Friday, November 20, 2009

Benefits of Removing Tumor Tissue

Tuesday, December 2, 2008, 6:05
This news item was posted in Disease, Medical category and has 0 Comments so far.


Two studies, presented this week at the 94th Scientific Assembly and Annual Meeting of the Radiological Society of North America (RSNA), concluded a novel technique can improve outcomes for patients with vertebral compression fractures (VCF) caused by malignant tumors in the spine. The American Cancer Society estimates 30 to 70 percent of more than half a million people who die annually of cancer have metastatic disease and 10 percent of the 750,000 vertebral compression fractures that occur each year are caused by metastatic spine tumors.

This new treatment uses a plasma mediated medical device, the Cavity SpineWand, developed by ArthroCare to debulk, or reduce, the lesion. Bone cement can be subsequently injected to stabilize the fracture. Stabilization of the fracture helps to ease the pain associated with VCFs. The combined therapies have been successfully used in tandem with radiation and chemotherapy.

One study, led by Mark Perman, M.D., an ArthroCare consultant, examined a synergistic approach to treating VCFs secondary to spinal metastases. The approach consisted of three treatments: removing tumor tissue to create a cavity, filling the cavity with bone cement to stabilize the vertebral body and then treating the tumor with either radiosurgery or external beam radiation to reduce the remaining tumor burden. A separate study by Bassem Georgy, M.D. found removing tumor tissue with the Cavity SpineWand increased control and predictability during cement injection.

“Patients with VCFs are typically in extreme pain and radiation therapy alone, which is critical to treating the cancer, may be ineffective as a palliative option,” said Dr. Perman, Chief of Radiosurgery, The CyberKnife Center at North Florida Radiology. “With this synergistic approach, my patients receive quick pain relief and mechanical stability without delaying tumor treatment, which can dramatically improve quality of life.”

The study led by Dr. Perman, “Vertebroplasty and Radiation Therapy: Synergistic Treatment of Pathologic Compression Fractures,” involved seven patients suffering from painful VCFs. After treatment, all but one patient reported significant pain relief immediately following the treatments which was sustained or reduced further during follow-up with radiation therapy. Pain levels were assessed at three different time points over the course of three months.
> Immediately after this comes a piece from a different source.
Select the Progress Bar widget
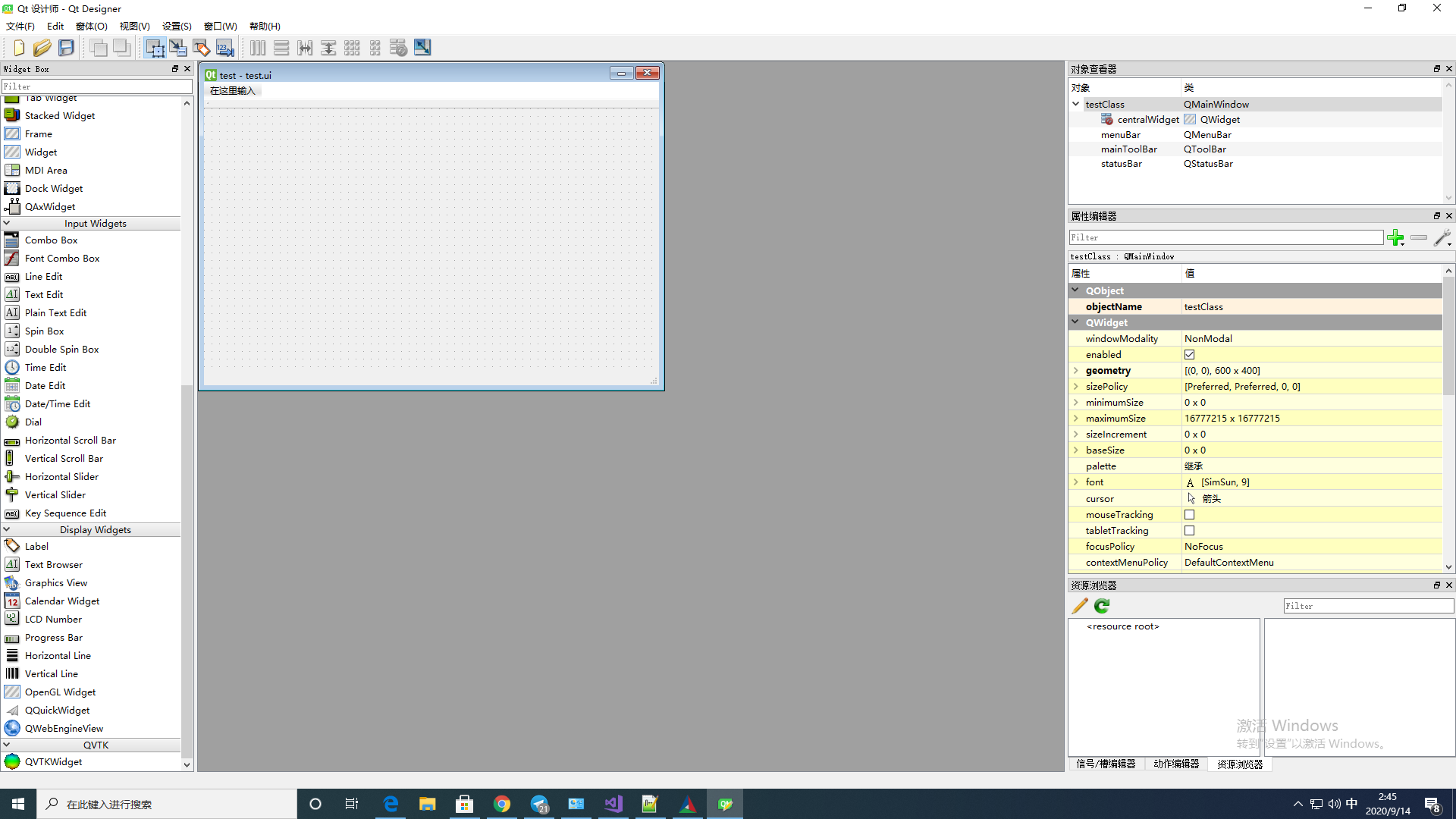The height and width of the screenshot is (819, 1456). pos(53,637)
In the study “Percutaneous Anterior Column Stabilization in Metastatic Spine Lesions: Value of Plasma-mediated Radiofrequency Ablation and Cement Augmentation,” Dr. Georgy, interventional neuro-radiologist and Associate Professor as University of California San Diego, and a consultant to ArthroCare, reported 82.3 percent success in placing bone cement in the anterior 2/3 of the vertebral body, which is commonly believed to be a key factor in stabilizing the spine. The study included 30 patients (34 levels) with 25 (83 percent) reporting pain relief following cement augmentation.
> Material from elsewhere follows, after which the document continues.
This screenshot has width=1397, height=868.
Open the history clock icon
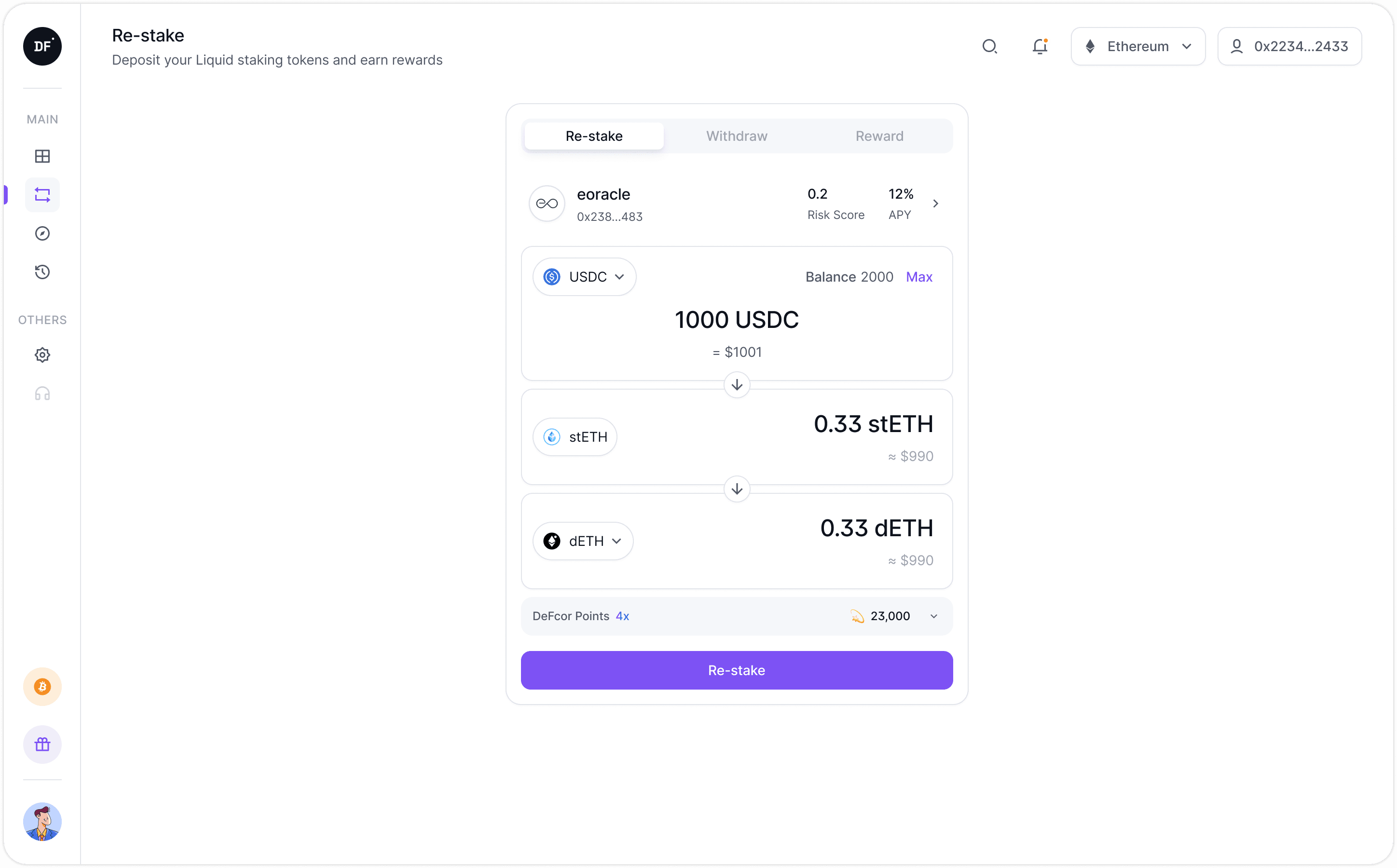(42, 272)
The Cavity SpineWand is a minimally invasive device that uses a plasma based technology called Coblation to create a cavity in a malignant lesion. The Cavity SpineWand is inserted through a cannula to reach the tumor inside the vertebrae. Once inside, a low-heat, plasma cloud removes tumor tissue while minimizing damage to surrounding healthy tissue. Medical grade bone cement is subsequently injected to stabilize the fracture using the space created by the reduction of the lesion. Following vertebroplasty, patients report significant pain relief, often within 72 hours post procedure.

This minimally invasive procedure is typically performed by a specialist in consultation with a radiation oncologist. Over 200 physicians in the United States have been trained in these treatments to date.